THE TASK ->
Please update the items starting at the line that contains "Click the Tempo section label" and continuing through the last of the items, replacing "label" with "caption" and changing nothing else. Leave the pictures out of your answer.

Page and screen pointing data ->
==*==
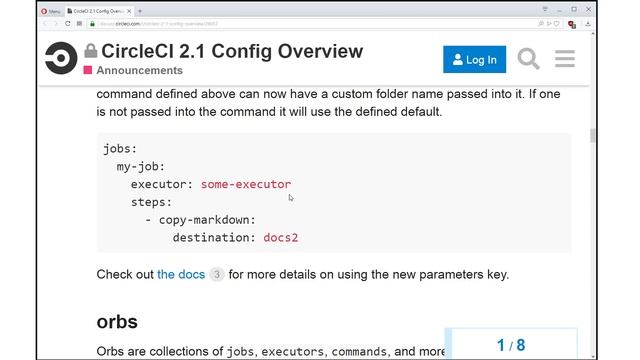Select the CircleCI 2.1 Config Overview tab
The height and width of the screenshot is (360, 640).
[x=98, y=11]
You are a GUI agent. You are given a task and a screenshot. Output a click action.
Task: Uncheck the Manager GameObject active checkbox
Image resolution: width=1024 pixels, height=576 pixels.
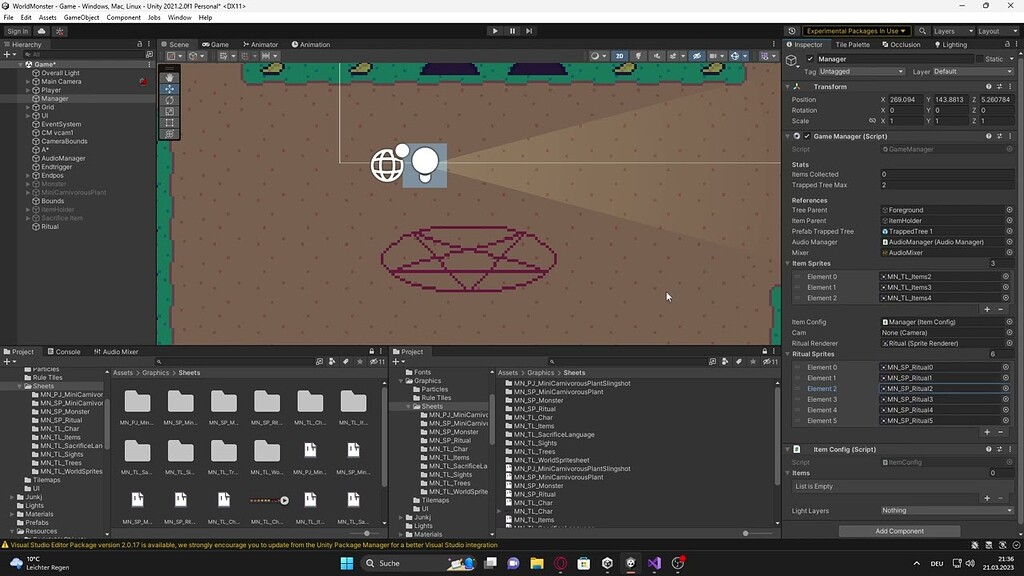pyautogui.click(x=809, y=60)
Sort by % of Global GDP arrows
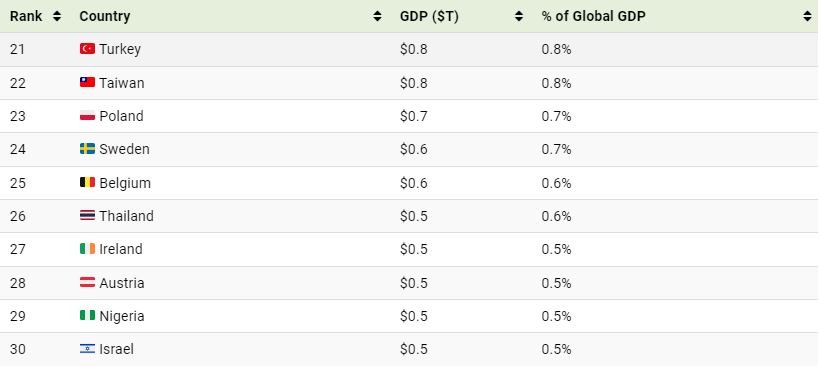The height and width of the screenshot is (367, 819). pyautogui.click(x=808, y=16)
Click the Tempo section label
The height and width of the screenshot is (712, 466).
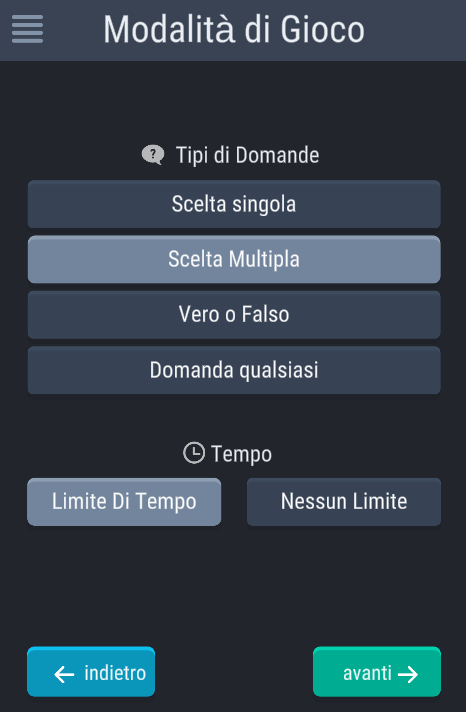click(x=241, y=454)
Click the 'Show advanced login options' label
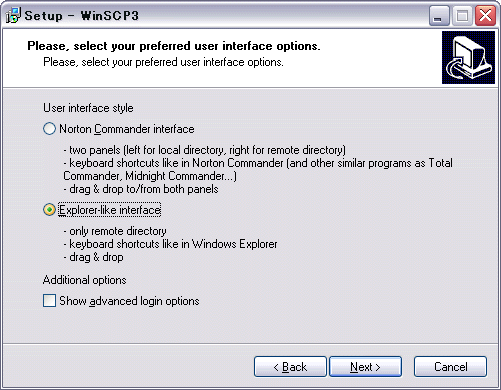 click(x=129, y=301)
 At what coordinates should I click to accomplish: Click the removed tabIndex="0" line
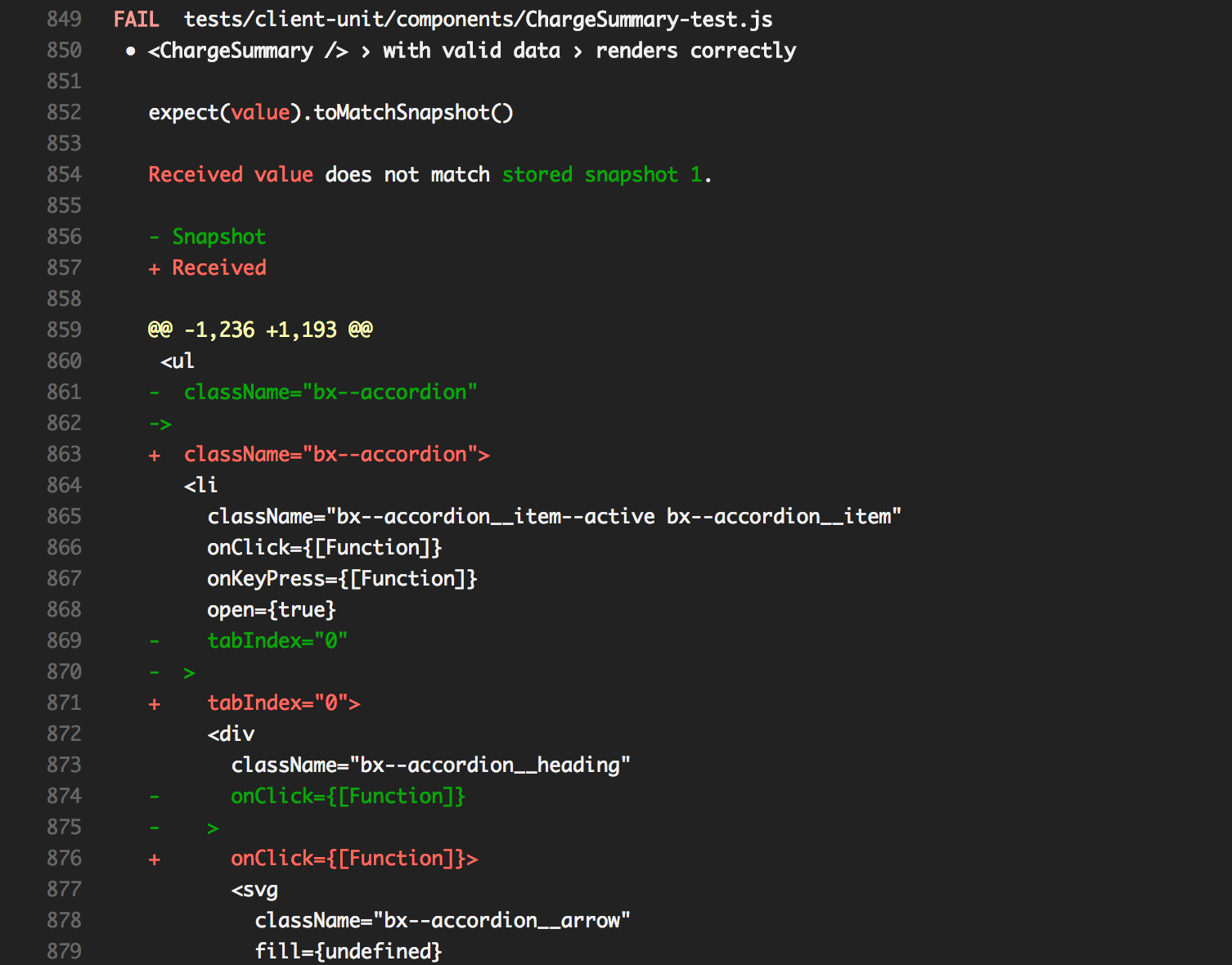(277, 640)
==*==
THE RESPONSE ->
Click the Tempo section caption
The height and width of the screenshot is (712, 466).
click(x=241, y=454)
Click the 'Show advanced login options' caption
 click(x=129, y=301)
 At what coordinates should I click to accomplish: Click the removed tabIndex="0" line
(277, 640)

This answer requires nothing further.